Another thing, when were these measurements taken? I was 5’ 8” when I was 13...I just measured myself the other day and I was just over 5’ 6”. So, obviously, we shrink a bit with time.
Then, there are the men who say what they’d like to do on a first date, obviously trying to further their own cause:
A good first date I think anything where I could learn more about her. I'm very interested in how she grew up And what she is passionate about.
In my entire life, I have never met a man who wanted to know how I grew up. And my passions have never been a topic of interest unless of course, they had to do with passion.
And the guys who just want e-sex have no class at all. If your big mission is to get “laid” online, you should at least have the good taste to sweet talk a woman before you send the first email saying:
hello 26 from bc canada you are very pretty and i have pics and a web cam wanna chat/play?
Seriously, how tough would it be to politiely mention a few little niceties first, like:
“Hello there...I am a very nice man. I have two dogs whom I love dearly. I like football. OK...wanna have e-sex?"
Oh, another thing, if you enjoy older women, just treat them normally, there’s no reason to dwell on her age:
I am looking for an older woman to play with. I am twenty seven and love the experience and sensuality of a mature lady
Now, I know that “mature” is just another word for “old”...using tricky words doesn’t soften the blow at all. I won’t mention that you are a little boy if you don’t remind me that I’m an old lady. The guy who wrote that email was screwed from the get go because his screen name contained the year of his birth which also happens to be the year of my son’s birth. I don’t care how old you or my son are...if you’re his age, you’re too young....period.

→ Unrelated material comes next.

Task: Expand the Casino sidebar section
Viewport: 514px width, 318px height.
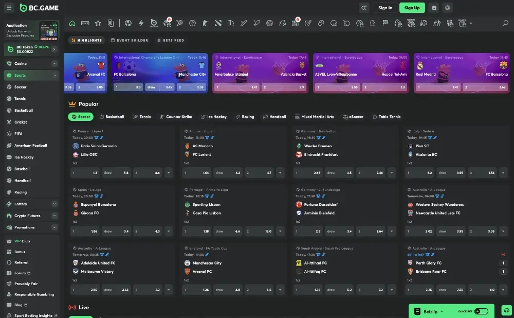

OK...here’s one thing that you men have to understand...women are not the visual creatures that you are. We don’t care what you can do on camera nor do we want to see you do it. So...wait until a lady asks before you make the following offer:
wanna watch me cum on cam for u?
It won’t work...Even if your screen name is GorgeousBoy.
Oh, and back to just ASKING outright, can you tell me what’s wrong with this email?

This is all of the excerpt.